James Gallegos of Clearfield was convicted by a jury of enticing a 13-year-old girl over the Internet and sentenced to a year in jail. The conviction was based on conversations he had over the Internet with an adult agent with the Utah attorney general's Internet Crimes Against Children task force.
An attorney for Gallegos said that convicting her client based on what he wrote online is a violation of the First Amendment.
"All you're doing is criminalizing speech," said attorney Ann Taliaferro. "There has to be something more."
She said Gallegos was only engaging in a sexual fantasy.
Gallegos chatted with the agent twice in 2006, according to court documents. During those online chats, Gallegos said the girl was possibly too young but then suggested how he would like to sexually touch her.
The agent and Gallegos arranged a meeting outside a school in Sandy. When Gallegos drove by the meeting spot, officers said he sped off. Gallegos eventually turned himself in.

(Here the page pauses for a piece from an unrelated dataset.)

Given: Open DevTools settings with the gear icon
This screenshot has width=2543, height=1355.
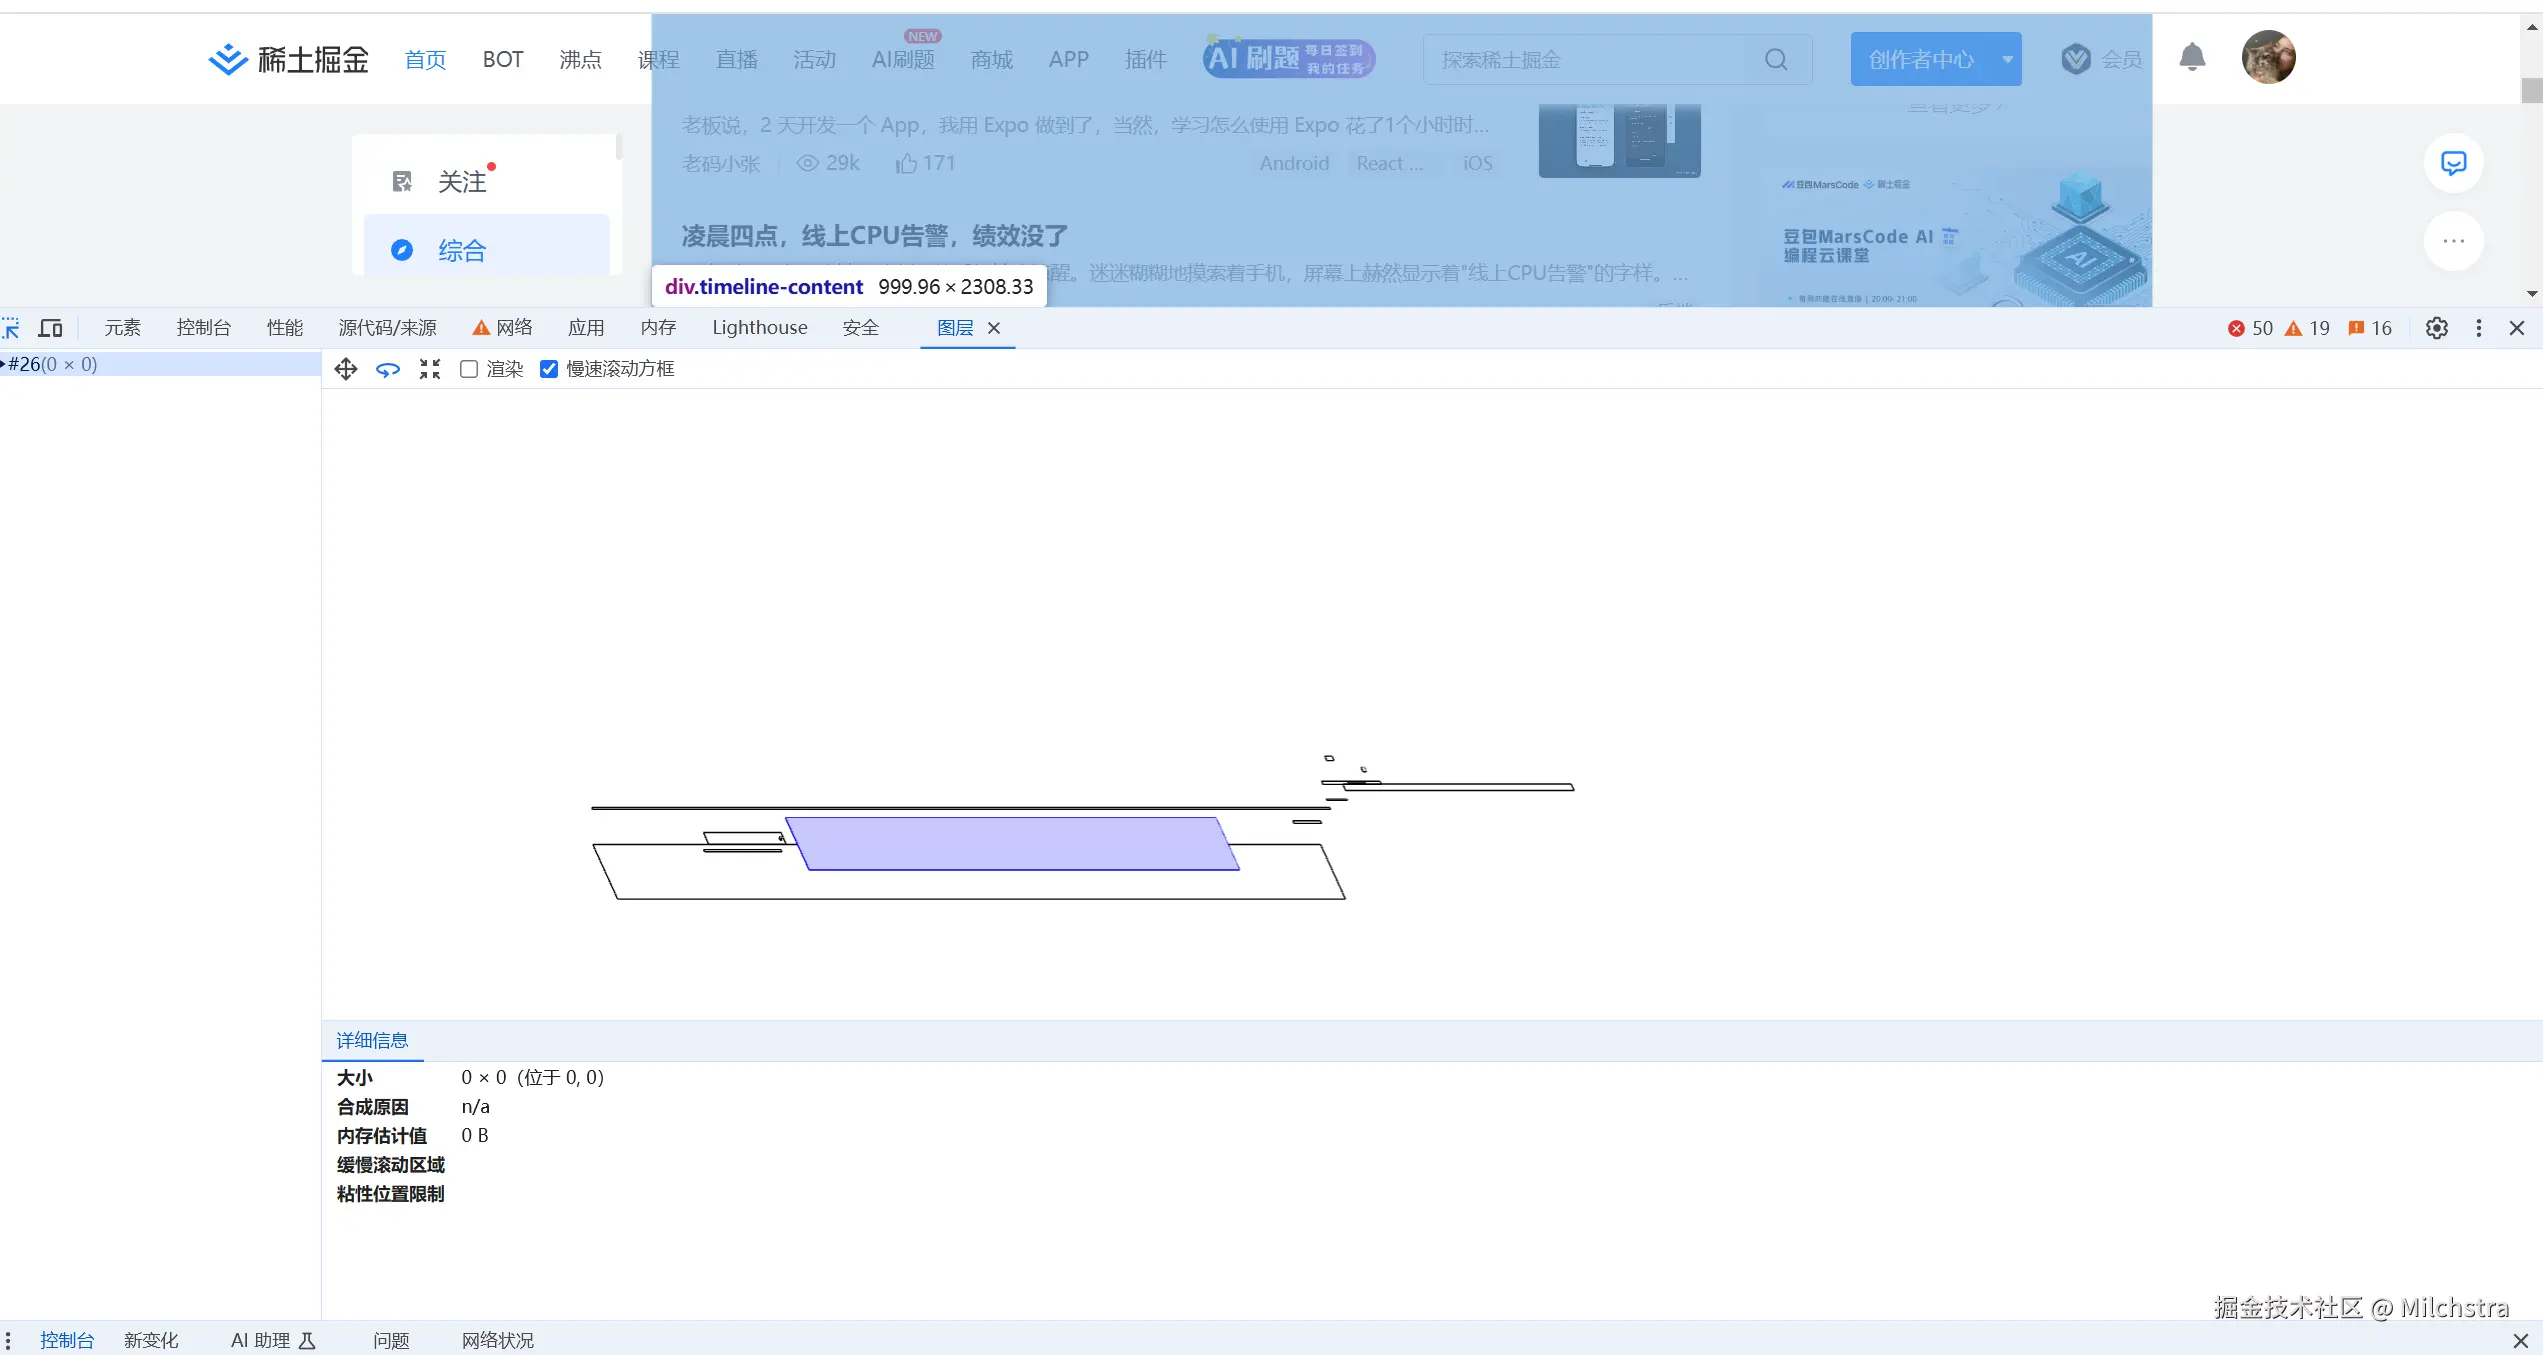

Gallegos contends he never believed the person he was chatting with was a minor. He said he was convinced the person was a gay man posing as a girl because that had happened to him in the past. He said he only showed up to meet the agent to see who it was.
In an earlier hearing, 3rd District Judge Stephen Henroid ruled that it didn't matter that Gallegos showed up at the meeting site. He said the crime was completed over the Internet.
State law says a person must believe that the person they are chatting with is a minor. On Wednesday, Justice Matthew Durrant said he wondered if the case depended on whether Gallegos believed the agent was a minor.
However, Chief Justice Christine Durham noted that Gallegos went beyond sexual talk and into soliciting someone who claimed to be a minor. She said that's illegal. Gallegos' attorneys are also challenging a judge's denial of an expert witness, a doctor who would testify that Gallegos was not attracted to minor girls and not a pedophile. The trial court ruled the testimony wasn't relevant.
The Supreme Court is not expected to issue a ruling for several months.